China: The Great Economic Transformation

The Great Economic Transformation! The Chinese are suckers for adjectives to describe and give power and eminence to their attributes, actions or constructions. The Long March. The Cultural Revolution. The Great Wall, the Yellow River. A good adjective always makes it sound as if it’s true. The Chinese have taken over as the superlative attributor to everything. The tallest (soon-to-be) building in China, the Shanghai Tower, is the living proof that China plans on making itself into a byword for superlatives it’s ‘–est’ everything these days.

China is rapidly becoming a transformed nation. But, the Chinese are still saving more, while countries like the USA and the UK are spending more and saving very little. Given the western world’s current state of economic affairs, they should get their own house into order and save a little more with the rocky road that seems to be stretching out in front of us. A bit of money put away wouldn’t go amiss, would it? The US and the UK have one of the lowest household-savings rates in the world (according to economic date revealed for 2013 by the OECD), with the USA standing at 4% and the UK amounting to 5.4%. The average Brit puts away just 5.4% of his salary. Maybe he’s not earnng enough, in the consumer-bitten society in which he lives having to fork out for that new smartphone, the internet connection, the kids schooling, the transport, the hike in energy prices and the rest that goes with our lifestyles.

But, will that Chinese tendency to save money and put it away also be part of the Great Transformation that is underway? The Chinese have traditionally saved money because they were worried about the future, because they have little choice but to put the money away for the rainy day. Under Communism, you needed your brolly most days as it tended to rain quite a bit. But, despite the fact that China has done little to change its political regime except welcome with open arms the army of workers that trudge to the factories day-in and day-out and have a growth rate that exceeds expectations of even the best and the most famous, they have little possibility of doing anything else except fending for themselves at retirement age. As things stand right now, the Chinese are however, the ‘savers’ of the world, maybe in more way than one. They will change the way we consume and the way that we produce. Although, it’s debatable as to whether they will actually save the world, or rather plunge us into disarray and disillusion, dragging us kicking and screaming along behind them. But, they are literally, the country that saves the most. Household consumption is the highest in no other country in the world than in China. Yet, another superlative. They have a household-savings rate of 54% (according to figures of the IMF).

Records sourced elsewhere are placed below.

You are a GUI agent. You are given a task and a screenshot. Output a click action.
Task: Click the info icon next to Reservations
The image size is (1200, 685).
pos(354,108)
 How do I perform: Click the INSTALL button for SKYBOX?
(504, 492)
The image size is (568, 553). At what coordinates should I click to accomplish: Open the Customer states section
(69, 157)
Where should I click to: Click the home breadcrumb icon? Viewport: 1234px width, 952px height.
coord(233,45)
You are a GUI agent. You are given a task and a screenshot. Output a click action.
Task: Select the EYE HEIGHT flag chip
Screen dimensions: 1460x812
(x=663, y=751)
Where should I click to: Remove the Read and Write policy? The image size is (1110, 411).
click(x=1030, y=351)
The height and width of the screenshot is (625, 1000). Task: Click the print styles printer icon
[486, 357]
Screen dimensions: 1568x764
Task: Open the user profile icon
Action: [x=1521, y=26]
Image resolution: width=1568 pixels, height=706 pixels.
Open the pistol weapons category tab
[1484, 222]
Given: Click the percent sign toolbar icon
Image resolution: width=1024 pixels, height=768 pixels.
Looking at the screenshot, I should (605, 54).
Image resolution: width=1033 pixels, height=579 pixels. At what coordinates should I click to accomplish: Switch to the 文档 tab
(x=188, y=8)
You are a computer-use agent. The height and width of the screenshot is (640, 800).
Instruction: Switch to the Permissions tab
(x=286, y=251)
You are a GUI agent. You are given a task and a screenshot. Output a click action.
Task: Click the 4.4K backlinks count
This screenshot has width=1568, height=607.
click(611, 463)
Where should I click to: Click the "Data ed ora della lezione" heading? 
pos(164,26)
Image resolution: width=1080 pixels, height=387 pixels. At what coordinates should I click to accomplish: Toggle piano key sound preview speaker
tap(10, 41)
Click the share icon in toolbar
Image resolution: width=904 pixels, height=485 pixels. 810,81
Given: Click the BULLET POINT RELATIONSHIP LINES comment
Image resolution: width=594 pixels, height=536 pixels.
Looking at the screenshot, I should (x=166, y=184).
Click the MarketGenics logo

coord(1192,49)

But the Chinese state (at a time when we are cutting back at home) is starting to implement a massive retirement pension scheme that will enable 325 million Chinese to benefit from the rural pension scheme. There are 185 million Chinese over the age of 60 and that will end up doubling within the next fifteen years, according to demographers. There had to be a change for the better for those reaching retirement age.

The average savings rate for the world is just 20%. That means that the average Chinese person is putting away more than half their salary every month for the rainy day. The housing boom in China and rising prices has meant that the Chinese are having to save more these days. House prices rose last year by 9.3%. The Chinese government has been trying for ages now to burst the bubble that they are living in concerning the housing market. But, they are far from slamming the breaks on anything at all and even the laws stopping single people from buying more than one house in some cities or increasing down payments (for second-time buyers) elsewhere, little has been done to stop the hike. They are superlative-ing themselves in that market too!

But, what China really needs to become the ‘-est’ in terms of consumption, which will really transform their economy, is to improve the social safety net and improve household incomes. The academic reforms that are also underway will enable people to enter the market with greater skills and command higher salaries. People will earn more. They will save less if they have a better safety net behind them just in case they fall and need to be caught. Those reforms are underway, but still not quite there. This is despite the fact that literacy levels are over 90% today, whereas they were at around 20% in the 1950s. Between 1995 and 2005 the number of doctoral-research degree holders was multiplied by 4. Its education budget stands at $100 billion and has increased by 20% on average every year for the past 15 years.

China is already the world’s largest contributor to growth in terms of consumption in the world. Consumption (real final) has increased by 8.5% every year since 1995, on average. Growth in GDP means that consumption is on the up. Poverty has been reduced for 400 million Chinese people in 20 years. Living standards have changed for many. To complete the Great Transformation, the Chinese will need to stop saving like money hoarders and start spending some of that cash. To do that, they will need to feel confident. They already have that. Confidence is not lacking. What is lacking is the curb in the housing prices and the insurance that they will be given a helping hand at retirement age and that will mean that they will become the biggest, the best and the largest consumers in the world.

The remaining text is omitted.